Returns: axes drawn upon
Return type: matplotlib.Axes
-
PartitionEnsemble.
get_unique_partition_indices
(reindex=True)[source]¶ This returns the indices for the partitions who are unique. This could be larger than the indices for the unique coeficient since multiple partitions can give rise to the same coefficient. In practice this has been very rare. This function can take sometime for larger network with many partitions since it reindex the partitions labels to ensure they aren’t permutations of each other.
Parameters: reindex – if True, will reindex partitions that it is comparing to ensure they are unique under permutation. Returns: list of twin partition (can be empty), list of indicies of unique partitions. Return type: list,np.array
-
PartitionEnsemble.
twin_partitions
¶ We define twin partitions as those that have the same coefficients but are different partitions. To find these we look for the diffence in the partitions with the same coefficients.

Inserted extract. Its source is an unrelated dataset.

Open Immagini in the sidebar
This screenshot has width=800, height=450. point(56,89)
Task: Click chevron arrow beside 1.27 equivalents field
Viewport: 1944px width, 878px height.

Returns: List of groups of the indices of partitions that have the same coefficient but are non-identical. Return type: list of list (possibly empty if no twins)
Creating and Managing Large Partition Sets¶
For large sets of partitions on larger networks, loading the entire set of partitions each time you want to access the data can take a fair amount of time. Having to load all of the partitions defeats the purpose of using CHAMP to find the optimal subset. As such we have equiped champ.louvain_ext.PartitionEnsemble
objects with the ability to write to and access hdf5 files. Instead of loading the entire set of partitions each time, only the coefficients, the domains of dominance, the underlying graph information is loaded, vastly reducing the
loading time and the memory required for large numbers of runs. Each individual partitions ( or all partitions at once) can be access from file only if needed, as the example below illustrates:
Saving and Loading PartitionEnsembles¶
import champ
import igraph as ig
import numpy as np
np.random.seed(0)
test_graph=ig.Graph.Erdos_Renyi(n=200,p=.1)
times={}
run_nums=[100]
#saving ensemble
ensemble=champ.parallel_louvain(test_graph,numprocesses=2,numruns=200,start=0,fin=4,maxpt=4,progress=False)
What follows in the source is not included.